Blyth’s Reed Warbler
Our week long ‘Birdwatch’ magazine reader holiday couldn’t have been going better. Our first two days had seen us stacking up a fantastic cast of rarities such as Buff-bellied Pipit, Hornemann’s Arctic Redpoll and Buff-breasted Sandpiper to name but a few. Self finds for the group had already added a fruitful flavour and sense of team spirit in the form of two Little Buntings, Yellow-browed Warbler, Common Rosefinch and Richards Pipit.
The self- finding focus was set to continue when on the morning of the 3rd of October a superb sub-adult White-billed Diver was a brilliant discovery for the group from the Fetlar ferry. It was the finding of a particularly un-obliging acrocephalus warbler, later in the day, that would eventually prove to be ‘bird of the day’ (even if it was only confirmed three days later!).
Autumn ‘acro’s‘ can, and very often are notoriously difficult, especially when un-obliging. With just over half an hour before we had to leave for our ferry off we found an ‘acro’ that even from the first flight views looked very interesting. Time was however not the only factor acting against us, a rather strong southerly wind was freshening making an already elusive ‘acro’ even more determined to find cover.
Right from our first flight views it was obvious that this birds more dainty and compact structure, vary pale, olive and sandy tones and rather ‘fragile’ looking flight was very different to that of the Reed Warblers we had been seeing. To me these features were excitingly familiar and were very strong indicators for Blyth’s Reed Warbler and my co leader Martin Garner also shared my enthusiasm.
With experience these features can be surprisingly distinctive on Blyth’s Reed, as birders familiar with the species will know. Taking identification further is however often a much trickier matter as we found with this bird. Good and prolonged views or indeed photographs are a must to nail the ID. With barely fifteen minutes left before we had to leave, we had managed neither.

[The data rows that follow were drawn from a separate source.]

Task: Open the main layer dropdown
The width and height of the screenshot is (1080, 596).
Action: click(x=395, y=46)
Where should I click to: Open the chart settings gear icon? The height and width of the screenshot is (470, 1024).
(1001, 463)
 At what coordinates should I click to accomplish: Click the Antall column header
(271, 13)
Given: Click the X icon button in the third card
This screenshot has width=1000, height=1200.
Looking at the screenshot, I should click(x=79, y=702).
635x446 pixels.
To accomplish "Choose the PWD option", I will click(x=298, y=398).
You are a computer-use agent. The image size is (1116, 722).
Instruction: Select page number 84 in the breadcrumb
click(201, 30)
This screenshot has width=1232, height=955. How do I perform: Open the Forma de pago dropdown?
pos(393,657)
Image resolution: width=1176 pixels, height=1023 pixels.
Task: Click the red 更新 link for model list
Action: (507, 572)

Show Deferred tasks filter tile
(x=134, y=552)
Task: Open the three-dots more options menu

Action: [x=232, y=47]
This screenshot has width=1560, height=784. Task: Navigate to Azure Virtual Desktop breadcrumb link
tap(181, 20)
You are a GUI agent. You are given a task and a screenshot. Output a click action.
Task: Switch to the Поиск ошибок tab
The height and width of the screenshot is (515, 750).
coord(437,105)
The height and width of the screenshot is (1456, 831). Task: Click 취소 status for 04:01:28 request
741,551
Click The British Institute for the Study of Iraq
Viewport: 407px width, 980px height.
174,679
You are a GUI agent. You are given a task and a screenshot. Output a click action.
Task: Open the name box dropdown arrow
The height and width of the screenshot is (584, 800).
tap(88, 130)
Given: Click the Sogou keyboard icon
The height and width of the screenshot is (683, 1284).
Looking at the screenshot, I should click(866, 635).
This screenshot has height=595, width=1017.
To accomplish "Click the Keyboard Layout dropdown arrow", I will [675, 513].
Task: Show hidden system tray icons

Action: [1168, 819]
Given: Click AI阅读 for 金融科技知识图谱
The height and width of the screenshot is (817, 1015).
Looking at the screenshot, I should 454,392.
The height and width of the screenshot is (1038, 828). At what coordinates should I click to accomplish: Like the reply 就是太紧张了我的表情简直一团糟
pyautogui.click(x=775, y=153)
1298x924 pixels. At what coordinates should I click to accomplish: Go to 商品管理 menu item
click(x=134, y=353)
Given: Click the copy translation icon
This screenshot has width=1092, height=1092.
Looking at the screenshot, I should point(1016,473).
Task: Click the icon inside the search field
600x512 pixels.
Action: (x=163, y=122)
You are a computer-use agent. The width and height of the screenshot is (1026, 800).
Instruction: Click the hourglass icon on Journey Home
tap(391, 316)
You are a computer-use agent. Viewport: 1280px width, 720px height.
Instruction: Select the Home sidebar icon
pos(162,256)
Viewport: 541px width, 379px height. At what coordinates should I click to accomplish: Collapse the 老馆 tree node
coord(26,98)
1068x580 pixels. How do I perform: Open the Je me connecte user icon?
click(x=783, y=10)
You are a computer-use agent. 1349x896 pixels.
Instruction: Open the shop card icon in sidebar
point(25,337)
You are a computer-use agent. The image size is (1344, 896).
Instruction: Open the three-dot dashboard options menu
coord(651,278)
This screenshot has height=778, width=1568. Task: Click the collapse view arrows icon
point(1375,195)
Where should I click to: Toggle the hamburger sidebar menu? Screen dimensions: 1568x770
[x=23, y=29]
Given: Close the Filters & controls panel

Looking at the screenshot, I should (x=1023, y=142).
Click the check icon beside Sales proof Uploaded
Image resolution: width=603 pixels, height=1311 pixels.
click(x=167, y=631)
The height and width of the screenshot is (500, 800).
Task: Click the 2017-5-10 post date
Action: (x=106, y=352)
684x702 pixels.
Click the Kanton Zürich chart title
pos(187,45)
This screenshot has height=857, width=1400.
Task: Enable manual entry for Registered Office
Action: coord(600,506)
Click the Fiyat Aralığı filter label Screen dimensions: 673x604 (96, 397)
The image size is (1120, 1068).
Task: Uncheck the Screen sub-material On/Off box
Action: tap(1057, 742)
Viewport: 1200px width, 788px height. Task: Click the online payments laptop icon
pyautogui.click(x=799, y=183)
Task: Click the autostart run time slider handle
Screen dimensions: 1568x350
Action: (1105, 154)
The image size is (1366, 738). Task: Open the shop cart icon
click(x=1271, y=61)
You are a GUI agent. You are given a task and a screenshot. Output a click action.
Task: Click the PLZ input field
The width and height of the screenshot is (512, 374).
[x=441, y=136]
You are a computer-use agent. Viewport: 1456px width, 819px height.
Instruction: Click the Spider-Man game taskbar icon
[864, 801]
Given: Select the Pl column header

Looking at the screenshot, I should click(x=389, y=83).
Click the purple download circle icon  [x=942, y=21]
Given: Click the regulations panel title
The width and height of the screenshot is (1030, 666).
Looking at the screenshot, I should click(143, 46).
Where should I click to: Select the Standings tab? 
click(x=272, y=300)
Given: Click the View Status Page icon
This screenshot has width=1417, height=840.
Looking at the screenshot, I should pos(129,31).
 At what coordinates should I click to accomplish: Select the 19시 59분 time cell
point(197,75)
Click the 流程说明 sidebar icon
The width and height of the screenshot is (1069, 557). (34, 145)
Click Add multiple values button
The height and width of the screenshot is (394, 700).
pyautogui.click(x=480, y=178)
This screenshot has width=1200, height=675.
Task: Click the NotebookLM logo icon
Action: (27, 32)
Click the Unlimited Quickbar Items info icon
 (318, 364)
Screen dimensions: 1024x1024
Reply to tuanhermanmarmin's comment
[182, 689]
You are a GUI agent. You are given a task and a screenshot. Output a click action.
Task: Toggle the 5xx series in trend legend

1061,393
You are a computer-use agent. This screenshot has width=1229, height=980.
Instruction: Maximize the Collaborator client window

Only once distantly and for a fleeting second did we see the bird out in the open when it did seem to show strikingly clean white under parts and distinctly plain and pallid looking sandy and olive toned upper parts and a nice clean ‘super’- all pro BRW features. However without views good enough to accurately assess primary length or tertial detail, both crucial ‘acro’ ID features- we simply couldn’t do anything more with it, we hadn’t even confidently ruled out Marsh Warbler- all seemed lost for our ‘acro’…
A second chance
Three days later a number of visiting birders were on Fetlar for the Sykes’s, and some independently called or texted to report an acro at Aith (exactly the same place). They all favoured identification of the bird as Marsh Warbler. Our bird was still there- we had a second chance!
Accompanied by James McCallum I arrived back at the site. Once again the first flight views brought me right back to my very first impressions; “surely this has to be a Blyth’s Reed?” I asked myself. Glancing over the yard at James who I could see was thinking the very same, we moved in. Moments later the bird worked its way out of cover and out into the open, for the first time revealing itself and indeed the features we so wanted to study days before;
The overall plumage features we had first observed were confirmed- strikingly clean and silky white under parts contrasting slightly with the sandy-olive toned upper parts
The tertials looked plain showing very limited contrast (none at all from some angles and probably more visible on the photographs) and appearing rather con- colourous with rest of upper parts, primaries also lacked contrast with rest of wing (these features eliminate Marsh and Reed).
Primary projection looked relatively short – c70% of the tertial length
Also the super was clean and crisp and quite striking – and extended just marginally behind the eye. Unlike most Reed Warbler it was more obvious than the pale eye-ring
We both agreed-it was indeed a Blyth’s Reed Warbler! Our next view was a prolonged one a fence (oh for it to have done that the first day!), here we had a much better chance to be certain of the features we had discussed. Also now in better light the somewhat characteristic warm ‘bronzy’ wing panel (shown by most Blyth’s Reeds, at least when in good light) created by fresh fringing on the flight feathers, could be seen for the first time.
The above features and indeed for some the flight views are often the main ‘first impression features’ that should set you on the right track for a Blyth’s Reed Warbler identification. In addition and often much harder to see though is the wing structure and formula. Getting these ‘on- screen’ makes life a whole lot easier.
Not only were we lucky to have had a second chance at the bird but also glad that some of the visitors had not beaten us to the correct ID. It was a great and indeed gratifying end result. The following day we were back on Fetlar for MG and the group to actually study and enjoy the bird (when the above images were taken).